MLflow: An Introduction

What is MLflow?

MLflow is an open-source platform designed to streamline the machine learning (ML) lifecycle, including experimentation, reproducibility, deployment, and a central model registry. It enables data scientists and ML engineers to track experiments, version models, and deploy them efficiently.

Why Use MLflow?

  • Experiment Tracking: Log parameters, code versions, metrics, and output files when running machine learning code.

  • Reproducibility: Reproduce runs to understand how models were trained.

  • Model Management: Register, track, and manage ML models.

  • Deployment: Deploy models in diverse environments using MLflow Models.


Key Components of MLflow

  1. MLflow Tracking: Records and queries experiments; logs parameters, metrics, and artifacts (output files).

  2. MLflow Projects: Packages ML code in a reusable, reproducible form with environment specification.

  3. MLflow Models: A standard format for packaging ML models to deploy in various environments.

  4. MLflow Model Registry: A centralized store to manage the full lifecycle of MLflow models.


MLflow with Code Examples

Example: Training a Simple Linear Regression Model with MLflow Tracking

Objective: Demonstrate how to use MLflow to track experiments by training a linear regression model on the Diabetes dataset.

Step 1: Install Required Libraries

Ensure you have the necessary libraries installed:

pip install mlflow scikit-learn pandas

Step 2: Import Libraries

import mlflow
import mlflow.sklearn
from sklearn.datasets import load_diabetes
from sklearn.linear_model import LinearRegression
from sklearn.model_selection import train_test_split
from sklearn.metrics import mean_squared_error
import pandas as pd

Step 3: Load and Prepare Data

# Load dataset
data = load_diabetes()
X = pd.DataFrame(data.data, columns=data.feature_names)
y = pd.Series(data.target, name='target')

# Split data into training and testing sets
X_train, X_test, y_train, y_test = train_test_split(X, y, test_size=0.2, random_state=42)

Step 4: Set Up MLflow Tracking

# Set the MLflow experiment (optional)
mlflow.set_experiment("Diabetes_LR_Experiment")

# Start an MLflow run
with mlflow.start_run():
    # Instantiate the model with a parameter
    model = LinearRegression(fit_intercept=True)

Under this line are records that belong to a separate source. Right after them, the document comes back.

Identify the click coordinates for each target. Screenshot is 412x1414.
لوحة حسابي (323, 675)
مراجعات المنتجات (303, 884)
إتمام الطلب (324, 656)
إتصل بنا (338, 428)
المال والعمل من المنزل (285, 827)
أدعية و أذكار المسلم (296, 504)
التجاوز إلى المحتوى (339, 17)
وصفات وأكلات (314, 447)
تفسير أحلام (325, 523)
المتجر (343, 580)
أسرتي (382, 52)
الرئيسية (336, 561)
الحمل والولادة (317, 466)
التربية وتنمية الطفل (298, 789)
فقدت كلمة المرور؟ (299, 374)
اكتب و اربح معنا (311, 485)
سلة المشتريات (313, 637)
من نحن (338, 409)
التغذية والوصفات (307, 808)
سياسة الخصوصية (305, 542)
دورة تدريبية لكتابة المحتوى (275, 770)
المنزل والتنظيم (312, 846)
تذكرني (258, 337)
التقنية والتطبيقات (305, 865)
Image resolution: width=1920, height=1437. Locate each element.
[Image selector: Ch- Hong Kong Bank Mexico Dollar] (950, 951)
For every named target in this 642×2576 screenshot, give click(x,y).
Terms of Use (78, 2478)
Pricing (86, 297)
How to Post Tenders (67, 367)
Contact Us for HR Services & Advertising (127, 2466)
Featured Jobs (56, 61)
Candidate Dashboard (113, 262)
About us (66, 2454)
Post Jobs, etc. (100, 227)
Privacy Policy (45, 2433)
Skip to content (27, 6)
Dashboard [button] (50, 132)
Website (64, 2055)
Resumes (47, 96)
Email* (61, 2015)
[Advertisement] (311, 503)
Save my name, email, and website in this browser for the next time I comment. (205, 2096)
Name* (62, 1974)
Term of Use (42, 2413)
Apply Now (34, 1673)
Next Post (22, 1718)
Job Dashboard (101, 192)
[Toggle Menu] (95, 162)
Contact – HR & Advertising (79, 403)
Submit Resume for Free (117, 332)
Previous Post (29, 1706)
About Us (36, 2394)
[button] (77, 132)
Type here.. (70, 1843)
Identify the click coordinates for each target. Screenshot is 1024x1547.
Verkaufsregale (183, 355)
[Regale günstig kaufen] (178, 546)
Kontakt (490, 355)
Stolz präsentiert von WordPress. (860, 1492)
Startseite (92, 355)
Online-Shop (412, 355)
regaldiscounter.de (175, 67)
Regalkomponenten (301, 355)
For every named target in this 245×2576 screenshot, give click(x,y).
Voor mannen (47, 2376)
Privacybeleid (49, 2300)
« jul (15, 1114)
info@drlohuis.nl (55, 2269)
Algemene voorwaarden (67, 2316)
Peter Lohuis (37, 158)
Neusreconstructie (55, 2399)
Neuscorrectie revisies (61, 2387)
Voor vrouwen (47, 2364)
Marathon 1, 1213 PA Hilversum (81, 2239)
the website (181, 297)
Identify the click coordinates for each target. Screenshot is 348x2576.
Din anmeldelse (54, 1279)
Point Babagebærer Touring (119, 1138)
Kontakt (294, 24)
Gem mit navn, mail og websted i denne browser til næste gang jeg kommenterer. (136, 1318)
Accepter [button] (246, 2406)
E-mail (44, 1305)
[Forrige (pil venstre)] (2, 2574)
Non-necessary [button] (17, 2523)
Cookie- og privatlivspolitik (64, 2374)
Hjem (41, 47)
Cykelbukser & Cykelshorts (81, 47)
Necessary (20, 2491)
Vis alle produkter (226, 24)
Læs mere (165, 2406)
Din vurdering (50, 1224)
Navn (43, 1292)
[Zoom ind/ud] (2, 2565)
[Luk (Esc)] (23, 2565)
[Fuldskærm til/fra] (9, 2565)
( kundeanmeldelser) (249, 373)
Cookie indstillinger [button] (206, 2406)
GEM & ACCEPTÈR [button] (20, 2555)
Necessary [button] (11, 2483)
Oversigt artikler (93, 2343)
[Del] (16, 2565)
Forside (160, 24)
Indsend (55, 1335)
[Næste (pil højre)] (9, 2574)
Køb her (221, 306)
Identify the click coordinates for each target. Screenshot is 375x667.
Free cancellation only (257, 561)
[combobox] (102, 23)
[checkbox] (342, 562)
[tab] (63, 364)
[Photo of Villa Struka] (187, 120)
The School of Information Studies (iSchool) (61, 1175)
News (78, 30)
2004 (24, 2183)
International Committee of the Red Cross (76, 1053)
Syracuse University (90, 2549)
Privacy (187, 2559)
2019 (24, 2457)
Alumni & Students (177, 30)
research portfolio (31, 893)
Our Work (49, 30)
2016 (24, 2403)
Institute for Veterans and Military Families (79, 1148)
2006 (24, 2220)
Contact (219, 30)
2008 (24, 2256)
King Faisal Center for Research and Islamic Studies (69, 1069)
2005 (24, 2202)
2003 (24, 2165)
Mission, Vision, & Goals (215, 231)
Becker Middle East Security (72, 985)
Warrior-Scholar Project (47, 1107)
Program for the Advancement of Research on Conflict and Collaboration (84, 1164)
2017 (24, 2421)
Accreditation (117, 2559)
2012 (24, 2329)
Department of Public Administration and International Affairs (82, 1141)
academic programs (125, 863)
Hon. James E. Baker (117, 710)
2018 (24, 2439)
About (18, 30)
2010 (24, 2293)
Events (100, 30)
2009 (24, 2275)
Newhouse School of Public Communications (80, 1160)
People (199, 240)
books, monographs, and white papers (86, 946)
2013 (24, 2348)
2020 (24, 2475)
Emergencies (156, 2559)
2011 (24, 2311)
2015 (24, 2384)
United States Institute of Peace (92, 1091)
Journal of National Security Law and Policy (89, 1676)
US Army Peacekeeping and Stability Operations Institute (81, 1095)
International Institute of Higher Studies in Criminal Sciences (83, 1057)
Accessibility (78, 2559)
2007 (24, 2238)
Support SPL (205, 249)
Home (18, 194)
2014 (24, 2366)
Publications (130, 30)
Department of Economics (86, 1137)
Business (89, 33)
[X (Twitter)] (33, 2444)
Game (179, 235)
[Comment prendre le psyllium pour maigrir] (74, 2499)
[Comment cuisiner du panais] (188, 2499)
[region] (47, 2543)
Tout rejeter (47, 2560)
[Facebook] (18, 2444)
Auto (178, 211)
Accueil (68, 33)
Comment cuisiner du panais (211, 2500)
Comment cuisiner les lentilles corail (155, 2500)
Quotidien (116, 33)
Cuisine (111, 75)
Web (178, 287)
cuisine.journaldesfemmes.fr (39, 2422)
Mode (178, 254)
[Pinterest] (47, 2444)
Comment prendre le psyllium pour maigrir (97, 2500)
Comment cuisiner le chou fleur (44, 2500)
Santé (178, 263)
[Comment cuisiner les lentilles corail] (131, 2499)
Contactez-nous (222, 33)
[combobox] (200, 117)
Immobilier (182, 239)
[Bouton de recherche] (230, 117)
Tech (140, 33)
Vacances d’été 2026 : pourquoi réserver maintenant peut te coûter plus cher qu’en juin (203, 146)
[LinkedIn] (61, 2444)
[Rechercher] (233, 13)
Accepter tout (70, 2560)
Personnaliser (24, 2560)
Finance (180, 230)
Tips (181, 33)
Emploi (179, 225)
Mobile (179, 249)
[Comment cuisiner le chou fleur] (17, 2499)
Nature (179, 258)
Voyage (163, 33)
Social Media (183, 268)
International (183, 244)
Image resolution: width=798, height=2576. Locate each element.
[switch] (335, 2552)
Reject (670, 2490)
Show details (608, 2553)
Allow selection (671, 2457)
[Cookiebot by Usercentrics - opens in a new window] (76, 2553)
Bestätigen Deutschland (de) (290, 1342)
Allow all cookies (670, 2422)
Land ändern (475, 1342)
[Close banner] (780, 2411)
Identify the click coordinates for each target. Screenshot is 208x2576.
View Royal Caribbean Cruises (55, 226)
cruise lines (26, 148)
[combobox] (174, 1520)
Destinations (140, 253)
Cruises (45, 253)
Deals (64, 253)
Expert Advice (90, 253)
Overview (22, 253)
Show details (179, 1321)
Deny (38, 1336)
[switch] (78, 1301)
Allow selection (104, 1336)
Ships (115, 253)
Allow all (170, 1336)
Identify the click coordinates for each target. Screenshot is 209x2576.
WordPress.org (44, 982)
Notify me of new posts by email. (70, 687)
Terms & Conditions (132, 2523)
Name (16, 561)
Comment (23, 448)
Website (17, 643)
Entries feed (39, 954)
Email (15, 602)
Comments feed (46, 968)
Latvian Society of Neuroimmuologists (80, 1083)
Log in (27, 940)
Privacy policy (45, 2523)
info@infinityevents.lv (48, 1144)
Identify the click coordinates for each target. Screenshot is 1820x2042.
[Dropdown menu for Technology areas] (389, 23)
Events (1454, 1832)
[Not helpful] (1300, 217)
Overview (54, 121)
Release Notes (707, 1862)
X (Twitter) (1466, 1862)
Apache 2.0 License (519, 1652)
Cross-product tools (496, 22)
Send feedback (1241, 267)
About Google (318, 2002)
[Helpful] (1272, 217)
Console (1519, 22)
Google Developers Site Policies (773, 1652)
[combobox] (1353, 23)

    # Log model parameters
    mlflow.log_param("fit_intercept", model.fit_intercept)

    # Train the model
    model.fit(X_train, y_train)

    # Make predictions
    y_pred = model.predict(X_test)

    # Calculate metrics
    mse = mean_squared_error(y_test, y_pred)
    rmse = mse ** 0.5

    # Log metrics
    mlflow.log_metric("mse", mse)
    mlflow.log_metric("rmse", rmse)

    # Log the model
    mlflow.sklearn.log_model(model, "linear_regression_model")

    print(f"Logged data and model in run {mlflow.active_run().info.run_id}")

Explanation:

  • mlflow.set_experiment: Sets the experiment name under which runs are grouped.

  • mlflow.start_run(): Starts a new MLflow run.

  • mlflow.log_param: Logs a parameter used in the model.

  • mlflow.log_metric: Logs a metric from model evaluation.

  • mlflow.sklearn.log_model: Logs the trained model.

Step 5: View the Logged Data

Start the MLflow UI to visualize the experiment data:

mlflow ui

By default, the UI will be available at http://localhost:5000. Navigate there to see the logged parameters, metrics, and model artifacts.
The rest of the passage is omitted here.